Glaubst du, das hätte die Hamas vom Putsch abgehalten? Oder von Angriffen auf Israel?
Ich glaube das nicht. Und bei massiven Angriffen eines kleinen souveränen Nachbarstaates hätte Israel doch sogar härter reagiert / reagieren müssen.
Auch unklar was daran für die Zivilbevölkerung besser gewesen wäre. Einem souveränen Nachbarstaat musst du weder Wasser noch Strom liefern. Und wenn er dich dauernd angreift, hast du Fug und Recht, die Freiheit des Schiffsverkehrs einzuschränken.
Die Frage ist imho ziemlich "stacking the deck". Ich denke es ist schlicht unmöglich vorauszusagen, was passiert wäre, wäre die Geschichte anders verlaufen. Aber es ergibt halt auch wenig Sinn, sich einen diskreten Zeitpunkt in einem kontinuierlichen Prozess der beidseitigen Radikalisierung rauszusuchen. Das ist so spekulativ, dass es auf Märchenstunde hinausläuft. Ich kann dir dazu glaube ich nur so viel über meine Sicht sagen: Ich bin überhaupt nicht überzeugt davon, dass die Hamas primär ein Ausdruck des eliminatorischen Antisemitismus der Bevölkerung Gazas war und ist; die Hamas war ein Ausdruck der Unzufriedenheit mit der Lebenssituation in den Palästinensergebieten: Wirtschaftlicher Niedergang (von einem bereits sehr niedrigen Ausgangsniveau), dauerhafte Regierung durch eine völlig korrupte Elite, ohne eine realistische Möglichkeit aus eigener Kraft irgendetwas an dieser Ausgangsposition zu ändern.

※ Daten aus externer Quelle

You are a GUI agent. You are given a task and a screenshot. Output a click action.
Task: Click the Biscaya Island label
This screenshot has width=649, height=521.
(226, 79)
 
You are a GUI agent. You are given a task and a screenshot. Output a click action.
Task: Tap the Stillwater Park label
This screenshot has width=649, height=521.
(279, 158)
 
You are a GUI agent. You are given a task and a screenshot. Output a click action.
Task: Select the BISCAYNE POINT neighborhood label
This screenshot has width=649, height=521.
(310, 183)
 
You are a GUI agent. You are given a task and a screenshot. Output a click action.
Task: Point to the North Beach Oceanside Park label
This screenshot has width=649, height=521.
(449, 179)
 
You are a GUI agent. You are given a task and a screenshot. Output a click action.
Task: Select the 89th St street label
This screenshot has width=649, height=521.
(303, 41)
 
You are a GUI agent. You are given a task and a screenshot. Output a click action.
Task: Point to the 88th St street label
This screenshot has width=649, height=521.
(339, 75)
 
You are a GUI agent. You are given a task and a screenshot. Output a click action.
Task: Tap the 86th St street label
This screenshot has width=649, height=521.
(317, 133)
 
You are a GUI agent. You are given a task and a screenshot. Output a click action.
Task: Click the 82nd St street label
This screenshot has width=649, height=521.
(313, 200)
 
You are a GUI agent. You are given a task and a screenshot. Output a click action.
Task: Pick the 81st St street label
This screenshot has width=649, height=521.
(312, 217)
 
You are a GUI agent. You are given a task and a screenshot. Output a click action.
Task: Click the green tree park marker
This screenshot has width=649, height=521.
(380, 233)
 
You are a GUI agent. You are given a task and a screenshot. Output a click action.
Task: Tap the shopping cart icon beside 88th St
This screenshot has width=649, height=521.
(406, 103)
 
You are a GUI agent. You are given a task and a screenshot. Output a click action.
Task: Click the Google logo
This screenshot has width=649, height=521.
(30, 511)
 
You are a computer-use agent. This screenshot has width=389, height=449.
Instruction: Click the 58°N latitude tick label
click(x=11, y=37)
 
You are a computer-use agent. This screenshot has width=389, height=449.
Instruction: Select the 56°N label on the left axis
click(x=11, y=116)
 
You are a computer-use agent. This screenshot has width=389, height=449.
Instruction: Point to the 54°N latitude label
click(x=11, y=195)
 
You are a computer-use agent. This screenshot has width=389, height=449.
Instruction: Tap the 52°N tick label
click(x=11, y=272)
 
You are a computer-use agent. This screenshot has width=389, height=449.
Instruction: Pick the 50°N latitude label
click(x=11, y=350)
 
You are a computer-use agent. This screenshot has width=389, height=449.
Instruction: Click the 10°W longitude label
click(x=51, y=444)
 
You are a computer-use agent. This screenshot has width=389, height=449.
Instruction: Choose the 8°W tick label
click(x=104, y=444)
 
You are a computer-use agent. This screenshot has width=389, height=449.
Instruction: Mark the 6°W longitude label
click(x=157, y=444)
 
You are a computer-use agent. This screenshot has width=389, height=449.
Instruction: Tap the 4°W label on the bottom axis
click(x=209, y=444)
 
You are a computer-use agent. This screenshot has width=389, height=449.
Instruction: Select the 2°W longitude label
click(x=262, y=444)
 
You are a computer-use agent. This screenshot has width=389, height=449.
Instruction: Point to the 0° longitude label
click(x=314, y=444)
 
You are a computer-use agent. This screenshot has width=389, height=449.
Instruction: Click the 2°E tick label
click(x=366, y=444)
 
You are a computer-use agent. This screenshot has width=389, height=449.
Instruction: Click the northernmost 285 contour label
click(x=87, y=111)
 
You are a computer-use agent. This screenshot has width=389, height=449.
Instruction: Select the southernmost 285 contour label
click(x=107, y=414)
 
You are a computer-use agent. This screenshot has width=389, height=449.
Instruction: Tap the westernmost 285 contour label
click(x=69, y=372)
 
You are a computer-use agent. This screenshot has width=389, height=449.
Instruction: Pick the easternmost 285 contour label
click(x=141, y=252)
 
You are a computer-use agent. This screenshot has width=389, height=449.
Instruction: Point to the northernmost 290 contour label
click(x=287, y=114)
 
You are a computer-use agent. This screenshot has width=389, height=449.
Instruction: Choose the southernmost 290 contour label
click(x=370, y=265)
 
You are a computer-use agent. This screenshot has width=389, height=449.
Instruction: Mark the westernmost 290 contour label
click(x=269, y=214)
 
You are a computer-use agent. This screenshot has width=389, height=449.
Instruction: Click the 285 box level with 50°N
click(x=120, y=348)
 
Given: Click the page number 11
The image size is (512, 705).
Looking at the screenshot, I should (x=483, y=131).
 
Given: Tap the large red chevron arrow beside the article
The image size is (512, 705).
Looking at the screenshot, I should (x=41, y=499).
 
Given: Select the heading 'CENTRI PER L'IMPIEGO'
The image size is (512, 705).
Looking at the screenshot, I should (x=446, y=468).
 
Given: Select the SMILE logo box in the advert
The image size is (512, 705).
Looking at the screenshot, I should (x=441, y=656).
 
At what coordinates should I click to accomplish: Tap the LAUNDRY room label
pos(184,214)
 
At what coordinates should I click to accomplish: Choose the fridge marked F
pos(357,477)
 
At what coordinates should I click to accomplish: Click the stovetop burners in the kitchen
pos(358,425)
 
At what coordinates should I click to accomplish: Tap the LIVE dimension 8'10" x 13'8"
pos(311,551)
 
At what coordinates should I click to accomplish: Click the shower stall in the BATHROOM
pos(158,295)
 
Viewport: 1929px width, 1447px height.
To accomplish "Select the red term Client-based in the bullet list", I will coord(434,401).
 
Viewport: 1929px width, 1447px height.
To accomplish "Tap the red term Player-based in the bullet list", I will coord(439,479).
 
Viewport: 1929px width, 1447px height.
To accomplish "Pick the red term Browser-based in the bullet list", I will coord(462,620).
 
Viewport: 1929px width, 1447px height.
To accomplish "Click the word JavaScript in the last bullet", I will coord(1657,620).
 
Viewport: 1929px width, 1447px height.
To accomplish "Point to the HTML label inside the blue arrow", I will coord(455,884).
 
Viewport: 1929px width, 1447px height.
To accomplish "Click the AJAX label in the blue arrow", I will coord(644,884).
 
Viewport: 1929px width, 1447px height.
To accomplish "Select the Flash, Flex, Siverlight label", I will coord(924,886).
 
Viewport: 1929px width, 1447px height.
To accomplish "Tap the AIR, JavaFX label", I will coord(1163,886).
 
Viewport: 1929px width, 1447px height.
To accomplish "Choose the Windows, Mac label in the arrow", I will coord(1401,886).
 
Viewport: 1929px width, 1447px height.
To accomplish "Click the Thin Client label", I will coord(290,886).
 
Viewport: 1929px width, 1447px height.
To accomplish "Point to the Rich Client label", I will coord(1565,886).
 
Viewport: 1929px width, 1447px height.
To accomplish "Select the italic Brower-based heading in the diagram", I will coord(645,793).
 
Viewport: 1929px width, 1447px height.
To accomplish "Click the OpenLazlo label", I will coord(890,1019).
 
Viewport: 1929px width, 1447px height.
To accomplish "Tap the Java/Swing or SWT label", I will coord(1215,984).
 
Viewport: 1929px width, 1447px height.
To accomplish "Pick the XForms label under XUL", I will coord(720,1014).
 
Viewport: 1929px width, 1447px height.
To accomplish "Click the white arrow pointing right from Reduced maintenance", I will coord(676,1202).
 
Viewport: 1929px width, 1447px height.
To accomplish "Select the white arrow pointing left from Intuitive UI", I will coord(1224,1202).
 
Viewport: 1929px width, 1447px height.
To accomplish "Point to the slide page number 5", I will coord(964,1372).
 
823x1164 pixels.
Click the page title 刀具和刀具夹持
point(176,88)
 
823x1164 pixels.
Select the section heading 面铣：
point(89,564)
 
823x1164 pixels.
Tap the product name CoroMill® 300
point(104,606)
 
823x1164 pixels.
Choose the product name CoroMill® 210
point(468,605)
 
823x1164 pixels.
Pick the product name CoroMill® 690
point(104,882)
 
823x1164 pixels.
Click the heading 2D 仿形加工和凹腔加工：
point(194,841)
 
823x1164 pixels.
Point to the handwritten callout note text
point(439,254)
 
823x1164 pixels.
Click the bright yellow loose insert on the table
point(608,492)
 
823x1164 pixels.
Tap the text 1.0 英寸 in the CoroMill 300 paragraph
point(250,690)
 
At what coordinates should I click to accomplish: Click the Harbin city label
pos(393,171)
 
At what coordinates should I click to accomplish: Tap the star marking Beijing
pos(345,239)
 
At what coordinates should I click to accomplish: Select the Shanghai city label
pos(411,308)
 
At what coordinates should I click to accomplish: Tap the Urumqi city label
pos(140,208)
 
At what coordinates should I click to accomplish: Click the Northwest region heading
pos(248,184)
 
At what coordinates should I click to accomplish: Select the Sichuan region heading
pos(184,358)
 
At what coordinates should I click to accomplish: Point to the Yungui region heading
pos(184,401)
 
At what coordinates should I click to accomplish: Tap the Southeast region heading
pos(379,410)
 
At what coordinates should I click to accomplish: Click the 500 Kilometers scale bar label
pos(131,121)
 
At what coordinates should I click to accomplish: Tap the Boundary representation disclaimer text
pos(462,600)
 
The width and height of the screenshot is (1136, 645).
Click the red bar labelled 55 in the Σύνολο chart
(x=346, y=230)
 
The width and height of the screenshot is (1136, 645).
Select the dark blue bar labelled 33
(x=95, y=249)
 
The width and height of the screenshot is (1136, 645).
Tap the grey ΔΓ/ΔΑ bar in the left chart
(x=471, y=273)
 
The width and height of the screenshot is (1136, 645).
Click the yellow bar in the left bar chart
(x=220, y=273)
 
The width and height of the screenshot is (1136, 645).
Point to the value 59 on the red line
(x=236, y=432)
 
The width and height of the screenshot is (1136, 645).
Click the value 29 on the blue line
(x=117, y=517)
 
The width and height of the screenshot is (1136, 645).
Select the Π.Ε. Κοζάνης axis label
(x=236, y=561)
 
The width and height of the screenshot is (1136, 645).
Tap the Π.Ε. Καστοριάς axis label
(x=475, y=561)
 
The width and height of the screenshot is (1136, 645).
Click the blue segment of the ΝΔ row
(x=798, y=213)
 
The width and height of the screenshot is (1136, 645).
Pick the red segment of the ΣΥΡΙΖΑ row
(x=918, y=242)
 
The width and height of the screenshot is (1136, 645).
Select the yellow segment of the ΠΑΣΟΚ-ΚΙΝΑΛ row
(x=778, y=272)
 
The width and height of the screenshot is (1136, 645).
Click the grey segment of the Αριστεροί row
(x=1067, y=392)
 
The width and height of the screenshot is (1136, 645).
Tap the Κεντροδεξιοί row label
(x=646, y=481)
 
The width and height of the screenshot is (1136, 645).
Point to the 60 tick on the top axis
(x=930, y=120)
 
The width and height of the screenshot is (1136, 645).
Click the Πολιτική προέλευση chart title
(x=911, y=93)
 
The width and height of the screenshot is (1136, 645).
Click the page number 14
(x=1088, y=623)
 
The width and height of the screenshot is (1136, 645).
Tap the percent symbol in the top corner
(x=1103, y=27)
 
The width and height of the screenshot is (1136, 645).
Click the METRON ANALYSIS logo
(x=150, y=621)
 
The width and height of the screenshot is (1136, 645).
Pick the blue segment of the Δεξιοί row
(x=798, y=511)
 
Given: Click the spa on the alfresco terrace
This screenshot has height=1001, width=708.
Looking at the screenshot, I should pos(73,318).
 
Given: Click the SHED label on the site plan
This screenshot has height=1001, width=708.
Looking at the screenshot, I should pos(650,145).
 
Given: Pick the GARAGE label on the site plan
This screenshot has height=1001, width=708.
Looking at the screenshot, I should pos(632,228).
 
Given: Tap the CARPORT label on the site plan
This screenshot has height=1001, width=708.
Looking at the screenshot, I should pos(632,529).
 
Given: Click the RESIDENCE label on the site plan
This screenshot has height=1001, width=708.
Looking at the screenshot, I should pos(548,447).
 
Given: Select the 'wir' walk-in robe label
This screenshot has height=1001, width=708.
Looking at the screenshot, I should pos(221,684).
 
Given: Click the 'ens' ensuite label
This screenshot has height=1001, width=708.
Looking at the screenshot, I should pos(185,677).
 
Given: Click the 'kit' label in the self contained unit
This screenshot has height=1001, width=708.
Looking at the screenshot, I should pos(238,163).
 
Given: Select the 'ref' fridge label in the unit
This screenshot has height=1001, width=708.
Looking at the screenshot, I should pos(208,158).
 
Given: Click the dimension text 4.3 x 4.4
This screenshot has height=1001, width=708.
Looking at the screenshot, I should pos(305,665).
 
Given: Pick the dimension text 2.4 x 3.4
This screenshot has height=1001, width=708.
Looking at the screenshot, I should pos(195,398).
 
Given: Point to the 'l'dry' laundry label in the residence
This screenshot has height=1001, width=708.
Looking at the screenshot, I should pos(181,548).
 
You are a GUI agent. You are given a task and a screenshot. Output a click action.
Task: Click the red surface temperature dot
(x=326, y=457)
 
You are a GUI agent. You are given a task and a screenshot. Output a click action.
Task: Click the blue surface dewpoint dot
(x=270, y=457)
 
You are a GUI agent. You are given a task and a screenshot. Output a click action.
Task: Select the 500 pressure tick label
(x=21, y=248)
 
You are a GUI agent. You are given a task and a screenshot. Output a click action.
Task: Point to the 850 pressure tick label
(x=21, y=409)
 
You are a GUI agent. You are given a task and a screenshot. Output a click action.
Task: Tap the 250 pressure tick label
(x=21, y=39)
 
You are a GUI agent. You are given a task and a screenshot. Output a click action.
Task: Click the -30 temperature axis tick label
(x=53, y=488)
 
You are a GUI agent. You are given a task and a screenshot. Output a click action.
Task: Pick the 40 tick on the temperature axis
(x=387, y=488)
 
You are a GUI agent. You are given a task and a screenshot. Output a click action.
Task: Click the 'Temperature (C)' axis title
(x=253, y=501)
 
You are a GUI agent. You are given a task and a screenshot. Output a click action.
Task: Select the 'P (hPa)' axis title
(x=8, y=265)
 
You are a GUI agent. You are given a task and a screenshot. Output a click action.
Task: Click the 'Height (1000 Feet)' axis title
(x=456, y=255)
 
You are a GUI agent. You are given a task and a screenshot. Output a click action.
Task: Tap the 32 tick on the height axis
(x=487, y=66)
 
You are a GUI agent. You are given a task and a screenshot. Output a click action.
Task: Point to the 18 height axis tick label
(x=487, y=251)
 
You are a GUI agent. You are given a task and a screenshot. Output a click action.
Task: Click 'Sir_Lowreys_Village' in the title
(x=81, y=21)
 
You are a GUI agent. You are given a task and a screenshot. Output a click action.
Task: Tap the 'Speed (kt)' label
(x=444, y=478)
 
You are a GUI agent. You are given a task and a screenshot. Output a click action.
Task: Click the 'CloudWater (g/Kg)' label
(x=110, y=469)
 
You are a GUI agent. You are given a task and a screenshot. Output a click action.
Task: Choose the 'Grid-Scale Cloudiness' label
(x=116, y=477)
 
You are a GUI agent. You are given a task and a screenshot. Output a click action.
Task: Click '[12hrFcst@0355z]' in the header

Wenn man die Hamas schwächen will, muss man Gaza eine realistische Entwicklungsperspektive geben. Dafür kann man keine Reziprozität einfordern; so läuft es einfach nicht, da ist Gaza keine Ausnahme, sondern einfach die Regel. Und eine realistische Entwicklungsperspektive existiert nun mal nur für einen eigenständigen Staat mit Kontrolle über seine eigene Grenze, insbesondere seine Seegrenze. Dass der Weg vom Ist-Zustand dorthin nicht einfach ist, Gaza mit der Hamas in die Unabhängigkeit zu entlassen stimmt natürlich. Das Problem ist aber, dass Israel in den letzten 20 Jahren keinerlei Schritte unternommen hat, um dem Ziel näher zu kommen, im Gegenteil.